> **GOAL**
List the lines from the one containing "At what coordinates" through the one containing "click(x=49, y=125)", inclusive, as a numbered list, and skip any blank lines. Leave the pictures out.

***** THE RECORDS

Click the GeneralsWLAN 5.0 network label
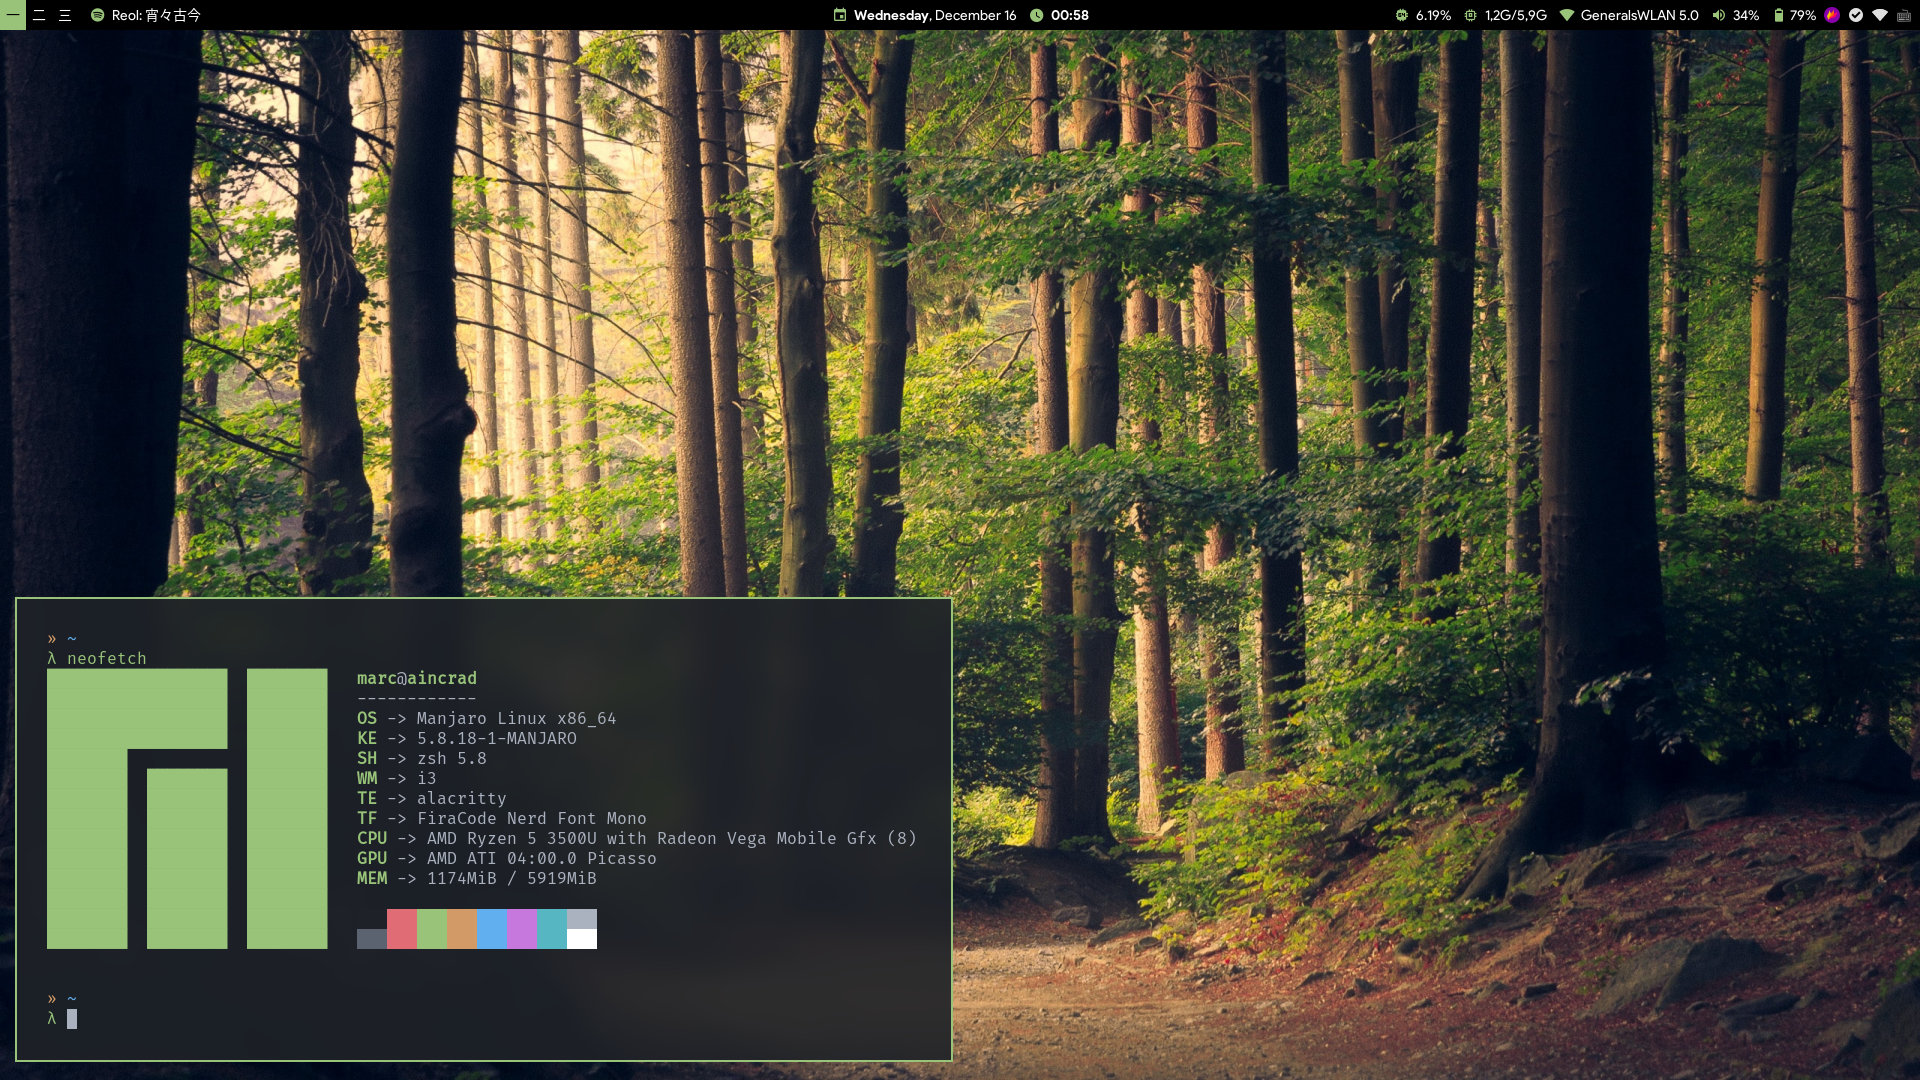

**********
***** THE RECORDS

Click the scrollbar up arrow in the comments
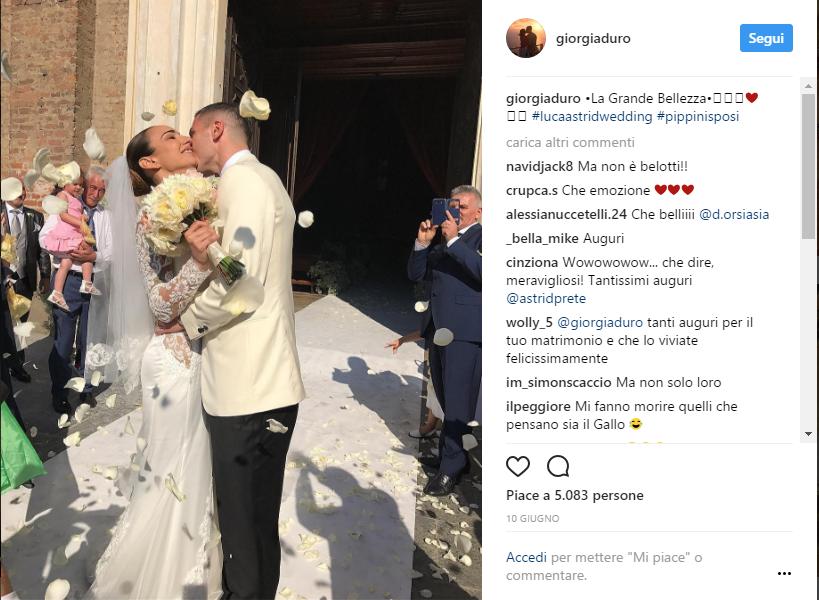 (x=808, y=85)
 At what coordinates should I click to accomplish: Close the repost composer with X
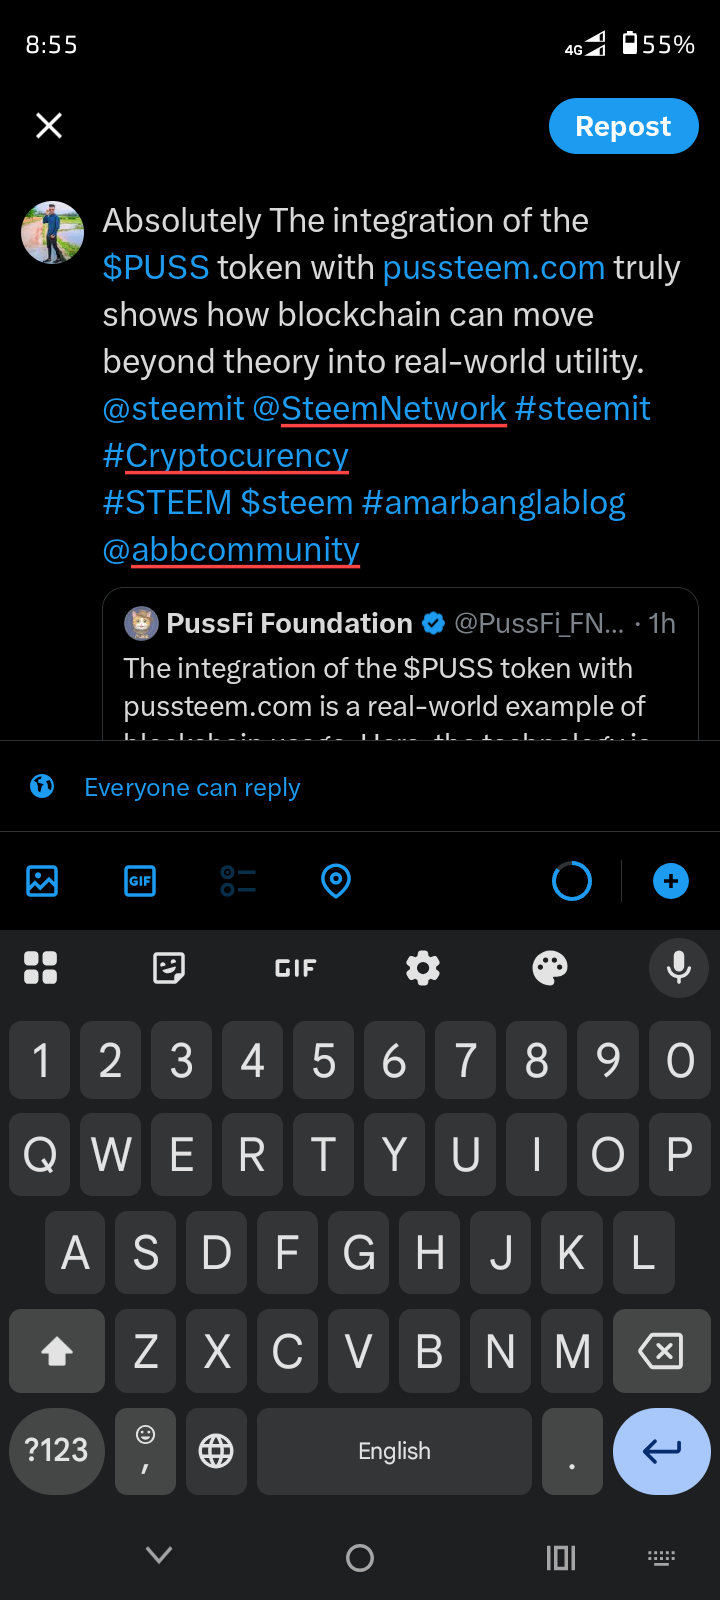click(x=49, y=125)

**********

> **FINAL RESULT**
1.  At what coordinates should I click to accomplish: Close the repost composer with X
2. click(x=49, y=125)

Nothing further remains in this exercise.